Given text:
══════
Stable
- Members: Masato Tanaka (leader) Yusaku Obata/Omatayuuchaku Ikuto Hidaka Fujita Hayato Isami Kodaka Yuko Miyamoto
- Name: Dangan Yankees
- Former members: Daichi Hashimoto Takashi Sugiura
- Debut: December 17, 2013
- Years active: 2013–present

= Dangan Yankies =

Professional wrestling stable

Dangan Yankies (弾丸ヤンキース, Dangan Yankīsu) is a professional wrestling stable in Pro Wrestling Zero1. It was originally formed by Masato Tanaka, Yusaku Obata, and Daichi Hashimoto. Other members have included Ikuto Hidaka, Fujita Hayato, Takashi Sugiura, Isami Kodaka, and Yuko Miyamoto.

==History==

===Pro Wrestling Zero1===
On December 17, 2013 after the team of Daemon Ueda and Yusaku Obata won the Furinkazan 2013, Ueda turned on Obata. Subsequently, Obata and Masato Tanaka formed an alliance, and Daichi Hashimoto also joined them to form a stable. On January 1, 2014 Obata and Tanaka received an opportunity for the NWA Intercontinental Tag Team Championship but they lost to KAMIKAZE and Shinjiro Otani. On January 11 they started a feud with Daemon Ueda's stable Daemon-Gun. Five days later Ikuto Hidaka joined the stable. On January 29 Ikuto Hidaka, Masato Tanaka and Yusaku Obata defeated Kohei Sato, Ryouji Sai and Shinjiro Otani. After the match, they invited Yoshikazu Yokoyama to join the group but he refused. However, it was announced that Hidaka's friend Fujita Hayato and Takashi Sugiura had joined the stable. On February 27 Isami Kodaka and Yuko Miyamoto joined the stable, and they also revealed the name of the stable as Dangan Yankees.

On March 18 Obata was defeated in a match by Daemon Ueda and because of match stipulations, changed his name to Omatayuuchaku. On March 30 Hayato and Hidaka failed to capture the NWA International Lightweight Tag Team Championship in a three-way tag team match. On April 8, while Hashimoto was recovering from a broken jaw, Zero1 announced that his contract with the promotion had expired, and he had decided not to re-sign, therefore leaving the stable.
══════
Supplied data:
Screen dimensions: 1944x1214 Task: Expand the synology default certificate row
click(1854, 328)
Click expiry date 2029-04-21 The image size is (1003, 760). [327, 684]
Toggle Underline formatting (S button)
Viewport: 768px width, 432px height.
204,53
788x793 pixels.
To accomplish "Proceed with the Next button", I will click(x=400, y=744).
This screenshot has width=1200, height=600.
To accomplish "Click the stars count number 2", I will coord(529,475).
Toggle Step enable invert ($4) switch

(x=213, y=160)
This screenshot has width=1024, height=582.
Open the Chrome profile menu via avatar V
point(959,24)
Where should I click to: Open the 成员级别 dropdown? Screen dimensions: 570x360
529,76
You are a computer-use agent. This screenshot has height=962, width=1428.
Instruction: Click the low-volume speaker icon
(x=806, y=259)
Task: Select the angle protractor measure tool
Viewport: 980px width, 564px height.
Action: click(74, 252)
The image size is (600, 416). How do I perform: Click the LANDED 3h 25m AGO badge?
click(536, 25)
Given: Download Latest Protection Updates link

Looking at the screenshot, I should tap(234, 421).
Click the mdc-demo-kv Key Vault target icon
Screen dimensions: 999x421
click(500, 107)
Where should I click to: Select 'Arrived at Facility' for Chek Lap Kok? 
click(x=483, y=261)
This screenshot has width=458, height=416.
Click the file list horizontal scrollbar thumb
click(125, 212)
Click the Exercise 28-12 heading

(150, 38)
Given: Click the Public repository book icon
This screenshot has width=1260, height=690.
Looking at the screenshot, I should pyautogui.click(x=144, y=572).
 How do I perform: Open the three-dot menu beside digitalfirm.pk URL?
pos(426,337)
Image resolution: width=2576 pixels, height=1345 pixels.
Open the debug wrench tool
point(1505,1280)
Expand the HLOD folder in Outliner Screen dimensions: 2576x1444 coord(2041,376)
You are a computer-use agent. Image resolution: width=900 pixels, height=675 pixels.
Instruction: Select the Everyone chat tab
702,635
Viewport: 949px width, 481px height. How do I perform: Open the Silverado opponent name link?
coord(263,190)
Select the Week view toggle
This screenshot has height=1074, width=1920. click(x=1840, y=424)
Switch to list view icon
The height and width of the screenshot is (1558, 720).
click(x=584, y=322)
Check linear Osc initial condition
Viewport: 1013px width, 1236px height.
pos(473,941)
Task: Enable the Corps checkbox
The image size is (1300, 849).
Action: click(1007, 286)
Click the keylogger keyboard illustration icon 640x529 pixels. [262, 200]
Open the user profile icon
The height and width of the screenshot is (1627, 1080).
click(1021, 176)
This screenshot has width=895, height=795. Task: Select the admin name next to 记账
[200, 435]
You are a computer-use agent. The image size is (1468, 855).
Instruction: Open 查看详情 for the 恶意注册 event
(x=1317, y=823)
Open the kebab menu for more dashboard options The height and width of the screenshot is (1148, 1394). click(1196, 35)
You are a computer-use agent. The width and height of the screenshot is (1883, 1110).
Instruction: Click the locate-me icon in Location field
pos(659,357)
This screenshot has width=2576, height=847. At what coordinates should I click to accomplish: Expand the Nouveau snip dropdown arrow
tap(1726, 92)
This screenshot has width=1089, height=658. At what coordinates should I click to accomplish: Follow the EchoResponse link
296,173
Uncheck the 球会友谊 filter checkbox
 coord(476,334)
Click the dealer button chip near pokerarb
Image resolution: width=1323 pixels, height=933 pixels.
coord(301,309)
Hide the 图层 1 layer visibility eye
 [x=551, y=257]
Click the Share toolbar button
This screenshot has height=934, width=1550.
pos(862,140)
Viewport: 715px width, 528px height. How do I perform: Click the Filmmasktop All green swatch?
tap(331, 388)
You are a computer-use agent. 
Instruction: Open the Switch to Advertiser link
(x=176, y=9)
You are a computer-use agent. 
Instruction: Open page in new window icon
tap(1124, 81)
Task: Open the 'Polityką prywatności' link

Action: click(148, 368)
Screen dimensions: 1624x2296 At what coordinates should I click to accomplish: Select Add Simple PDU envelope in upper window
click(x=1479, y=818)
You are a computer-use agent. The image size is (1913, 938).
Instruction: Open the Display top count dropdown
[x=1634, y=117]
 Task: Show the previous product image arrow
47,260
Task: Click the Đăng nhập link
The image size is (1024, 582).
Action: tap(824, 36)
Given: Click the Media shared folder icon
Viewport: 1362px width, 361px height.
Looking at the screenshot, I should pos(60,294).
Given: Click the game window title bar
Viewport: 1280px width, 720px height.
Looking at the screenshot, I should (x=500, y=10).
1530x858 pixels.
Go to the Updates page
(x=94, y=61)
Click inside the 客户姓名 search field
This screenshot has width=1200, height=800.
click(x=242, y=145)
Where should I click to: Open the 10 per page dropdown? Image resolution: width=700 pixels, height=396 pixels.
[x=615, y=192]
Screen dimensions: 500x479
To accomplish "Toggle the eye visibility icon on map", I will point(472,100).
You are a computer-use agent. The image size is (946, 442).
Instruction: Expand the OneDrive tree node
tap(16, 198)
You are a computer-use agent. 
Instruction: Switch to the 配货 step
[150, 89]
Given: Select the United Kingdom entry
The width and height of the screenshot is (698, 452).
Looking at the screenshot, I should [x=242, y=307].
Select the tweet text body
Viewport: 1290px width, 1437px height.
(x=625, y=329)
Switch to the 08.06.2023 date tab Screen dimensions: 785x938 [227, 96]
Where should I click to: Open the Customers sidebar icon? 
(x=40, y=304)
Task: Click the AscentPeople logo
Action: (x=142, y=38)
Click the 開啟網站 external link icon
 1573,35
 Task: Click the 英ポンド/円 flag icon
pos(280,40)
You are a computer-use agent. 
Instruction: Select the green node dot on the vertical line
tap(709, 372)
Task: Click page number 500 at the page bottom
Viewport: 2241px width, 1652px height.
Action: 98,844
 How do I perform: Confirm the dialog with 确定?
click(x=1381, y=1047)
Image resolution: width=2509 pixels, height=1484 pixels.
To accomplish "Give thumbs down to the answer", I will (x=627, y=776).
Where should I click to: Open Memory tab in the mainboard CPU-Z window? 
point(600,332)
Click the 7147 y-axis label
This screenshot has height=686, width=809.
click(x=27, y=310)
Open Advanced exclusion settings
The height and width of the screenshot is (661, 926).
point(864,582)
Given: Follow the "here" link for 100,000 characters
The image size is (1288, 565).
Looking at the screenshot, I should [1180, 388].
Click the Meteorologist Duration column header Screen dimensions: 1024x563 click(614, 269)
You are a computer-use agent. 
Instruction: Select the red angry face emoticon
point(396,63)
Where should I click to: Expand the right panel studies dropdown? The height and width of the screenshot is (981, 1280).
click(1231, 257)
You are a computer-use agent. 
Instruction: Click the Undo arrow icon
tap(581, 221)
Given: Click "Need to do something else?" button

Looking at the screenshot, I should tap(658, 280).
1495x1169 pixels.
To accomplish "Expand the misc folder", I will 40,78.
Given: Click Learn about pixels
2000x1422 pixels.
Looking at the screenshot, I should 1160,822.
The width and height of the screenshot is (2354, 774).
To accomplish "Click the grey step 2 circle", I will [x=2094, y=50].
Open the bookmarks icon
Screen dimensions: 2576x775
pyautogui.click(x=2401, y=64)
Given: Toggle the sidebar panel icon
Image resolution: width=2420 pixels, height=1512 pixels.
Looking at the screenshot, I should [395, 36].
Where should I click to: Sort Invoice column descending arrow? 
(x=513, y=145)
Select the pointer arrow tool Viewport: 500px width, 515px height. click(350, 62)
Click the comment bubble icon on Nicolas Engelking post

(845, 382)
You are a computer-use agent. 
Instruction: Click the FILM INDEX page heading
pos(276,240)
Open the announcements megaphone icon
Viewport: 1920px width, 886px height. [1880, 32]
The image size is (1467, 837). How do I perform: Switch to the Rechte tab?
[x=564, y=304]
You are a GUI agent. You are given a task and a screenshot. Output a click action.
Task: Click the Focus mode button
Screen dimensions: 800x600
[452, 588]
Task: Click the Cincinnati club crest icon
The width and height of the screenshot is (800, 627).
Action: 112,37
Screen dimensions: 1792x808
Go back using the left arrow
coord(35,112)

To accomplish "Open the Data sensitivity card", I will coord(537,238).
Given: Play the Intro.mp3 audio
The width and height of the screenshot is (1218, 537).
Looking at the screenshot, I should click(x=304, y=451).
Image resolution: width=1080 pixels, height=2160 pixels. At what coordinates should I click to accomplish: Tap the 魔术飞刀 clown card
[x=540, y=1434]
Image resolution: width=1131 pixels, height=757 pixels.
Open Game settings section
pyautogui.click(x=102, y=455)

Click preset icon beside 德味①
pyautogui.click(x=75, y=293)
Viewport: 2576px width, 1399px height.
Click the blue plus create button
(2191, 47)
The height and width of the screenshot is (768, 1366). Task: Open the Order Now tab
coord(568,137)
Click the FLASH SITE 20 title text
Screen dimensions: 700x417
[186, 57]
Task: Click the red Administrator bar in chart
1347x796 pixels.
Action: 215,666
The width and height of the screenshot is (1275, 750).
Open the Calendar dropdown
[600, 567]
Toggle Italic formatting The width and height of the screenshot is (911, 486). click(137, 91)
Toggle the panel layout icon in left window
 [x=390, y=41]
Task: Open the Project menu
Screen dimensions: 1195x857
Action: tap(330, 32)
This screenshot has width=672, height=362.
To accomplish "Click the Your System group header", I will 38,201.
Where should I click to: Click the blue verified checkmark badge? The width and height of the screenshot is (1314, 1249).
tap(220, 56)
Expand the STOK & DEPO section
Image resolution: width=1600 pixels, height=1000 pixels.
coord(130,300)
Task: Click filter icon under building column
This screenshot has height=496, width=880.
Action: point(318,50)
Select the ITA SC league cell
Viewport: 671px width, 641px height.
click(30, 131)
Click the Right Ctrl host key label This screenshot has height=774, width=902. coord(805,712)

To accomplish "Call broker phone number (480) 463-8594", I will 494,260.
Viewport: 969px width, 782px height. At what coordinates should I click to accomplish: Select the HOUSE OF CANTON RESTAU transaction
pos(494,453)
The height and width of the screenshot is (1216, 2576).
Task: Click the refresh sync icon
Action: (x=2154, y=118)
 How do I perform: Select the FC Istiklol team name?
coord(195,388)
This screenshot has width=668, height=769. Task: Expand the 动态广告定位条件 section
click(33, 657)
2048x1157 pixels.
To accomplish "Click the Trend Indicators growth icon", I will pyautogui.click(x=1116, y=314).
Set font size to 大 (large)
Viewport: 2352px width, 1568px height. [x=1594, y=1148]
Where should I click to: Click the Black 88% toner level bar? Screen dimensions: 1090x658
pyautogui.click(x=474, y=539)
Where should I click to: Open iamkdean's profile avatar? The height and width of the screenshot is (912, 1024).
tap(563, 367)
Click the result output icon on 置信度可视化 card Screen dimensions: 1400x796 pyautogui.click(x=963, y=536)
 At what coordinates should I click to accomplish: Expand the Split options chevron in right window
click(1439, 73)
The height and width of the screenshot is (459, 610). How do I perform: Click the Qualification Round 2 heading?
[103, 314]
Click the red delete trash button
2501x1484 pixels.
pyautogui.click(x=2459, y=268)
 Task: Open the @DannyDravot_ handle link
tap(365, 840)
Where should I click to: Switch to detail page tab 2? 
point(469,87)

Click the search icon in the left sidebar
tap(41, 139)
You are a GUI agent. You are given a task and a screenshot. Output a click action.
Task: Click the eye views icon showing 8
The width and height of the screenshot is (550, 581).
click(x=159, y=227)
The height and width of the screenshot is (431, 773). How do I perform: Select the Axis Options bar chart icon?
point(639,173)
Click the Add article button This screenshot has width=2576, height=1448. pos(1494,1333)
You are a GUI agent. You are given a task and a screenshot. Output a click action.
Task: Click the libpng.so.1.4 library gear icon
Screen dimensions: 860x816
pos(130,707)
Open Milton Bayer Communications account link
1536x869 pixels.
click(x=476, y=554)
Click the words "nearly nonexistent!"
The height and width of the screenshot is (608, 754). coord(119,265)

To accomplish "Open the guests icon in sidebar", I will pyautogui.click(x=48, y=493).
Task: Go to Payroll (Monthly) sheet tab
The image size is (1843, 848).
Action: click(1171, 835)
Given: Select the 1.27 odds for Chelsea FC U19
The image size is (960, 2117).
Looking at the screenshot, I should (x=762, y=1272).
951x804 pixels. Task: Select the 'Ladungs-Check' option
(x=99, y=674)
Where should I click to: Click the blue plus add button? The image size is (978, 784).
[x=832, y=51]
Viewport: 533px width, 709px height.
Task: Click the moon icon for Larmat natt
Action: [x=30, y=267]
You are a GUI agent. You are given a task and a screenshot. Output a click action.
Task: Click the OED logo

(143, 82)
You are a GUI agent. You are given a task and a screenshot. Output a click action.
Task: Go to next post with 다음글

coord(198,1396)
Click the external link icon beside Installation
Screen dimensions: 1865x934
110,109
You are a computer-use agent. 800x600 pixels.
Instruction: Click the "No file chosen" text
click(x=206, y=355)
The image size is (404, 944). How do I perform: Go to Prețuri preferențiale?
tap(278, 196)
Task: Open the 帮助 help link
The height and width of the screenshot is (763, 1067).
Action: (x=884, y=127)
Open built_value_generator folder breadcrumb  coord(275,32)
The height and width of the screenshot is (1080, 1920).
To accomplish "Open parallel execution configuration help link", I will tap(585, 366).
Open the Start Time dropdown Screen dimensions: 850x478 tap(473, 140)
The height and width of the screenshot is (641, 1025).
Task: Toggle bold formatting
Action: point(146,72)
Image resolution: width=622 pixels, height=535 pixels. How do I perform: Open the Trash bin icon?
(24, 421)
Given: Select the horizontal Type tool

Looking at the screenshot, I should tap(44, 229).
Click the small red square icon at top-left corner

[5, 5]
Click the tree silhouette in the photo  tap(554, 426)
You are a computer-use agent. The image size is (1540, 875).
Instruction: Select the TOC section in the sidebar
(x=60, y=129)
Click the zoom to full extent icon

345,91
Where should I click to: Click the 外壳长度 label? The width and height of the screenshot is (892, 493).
══════
What is asked:
**A.** In the text on the Pro Wrestling Zero1 stable, which two wrestlers joined on February 27?
**B.** Proceed with the text on the Pro Wrestling Zero1 stable from the point where it stops.

Outputs:
**A.** Isami Kodaka and Yuko Miyamoto.

**B.**
On May 6, Tanaka and Sugiura won the NWA Intercontinental Tag Team Championship. On June 1 Tanaka and Sugiura made their first successful title defense by defeating Daisuke Sekimoto and Kazuki Hashimoto. On September 14 Hidaka received an opportunity for the International Junior Heavyweight Championship and the NWA World Junior Heavyweight Championship in a three-way match, but he lost to winner Jason Lee. On September 21 Hidaka and Mineo Fujita lost a match for the NWA International Lightweight Tag Team Championship to the champions Takuya Sugawara and "brother" Yasshi. In December, Tanaka and Sugiura won the 2014 tournament.

On February 2, 2015 Tanaka lost a match for the World Heavyweight Championship against Kohei Sato. On May 5 Hidaka had another chance for the International Junior Heavyweight and the NWA World Junior Heavyweight Championship but he lost to the champion Minoru Tanaka. On June 7 Tanaka and Sugiura lost the titles to Kohei Sato and Shinjiro Otani in their seventh title defense. The same night, Obata had a chance for the NWA United National Heavyweight Championship but he lost to the champion KAMIKAZE. From July 16 to August 2, 2015 Obata, Tanaka and Hayato participated at the 2015 Fire Festival but after the first match against Tanaka, Hayato was forced to pull out of the tournament with a knee injury, forfeiting the rest of his matches.

On January 1, 2016 Tanaka had a shot for the World Heavyweight title but he lost to the champion Hideki Suzuki. On April 7 Hidaka and Hayato defeated Shinjiro Otani and Tatsuhito Takaiwa to win the NWA International Lightweight Tag Team Titles. On May 6 Tanaka and James Raideen defeated Daisuke Sekimoto and Kohei Sato to win the NWA Intercontinental Tag Team Titles. On July 8 to July 31 Obata, defeated Shinjiro Otani to win the Fire Festival 2016. On November 30 Hidaka and Hayato lost NWA International Lightweight Tag Team Champions in a Pro-Wrestling Basara event to Kodaka and Takumi Tsukamoto. On December 18, Yusaku Obata and Kai defeated Akebono and Shogun Okamoto in the finals to win 2016 Furinkazan Tag Tournament.

===Pro Wrestling Noah===
On February 22, 2014 Tanaka and Sugiura defeated Brave (Naomichi Marufuji and Atsushi Kotoge) in their tag team debut in Pro Wrestling Noah. On April 27, the two defeated Katsuhiko Nakajima and Naomichi Marufuji to win the 2014 Global Tag League. On May 31, Tanaka and Sugiura became double champions, when they defeated Maybach Taniguchi and Takeshi Morishima for Noah's GHC Tag Team Championship. On October 18 to November 8 Sugiura won the 2014 Global League, but he failed to win the GHC Heavyweight Championship from Naomichi Marufuji. In addition, Tokyo Sports named Dangan Yankies the 2014 tag team of the year. They lost the GHC Tag Team Championship to TMDK (Mikey Nicholls and Shane Haste) on January 10, 2015.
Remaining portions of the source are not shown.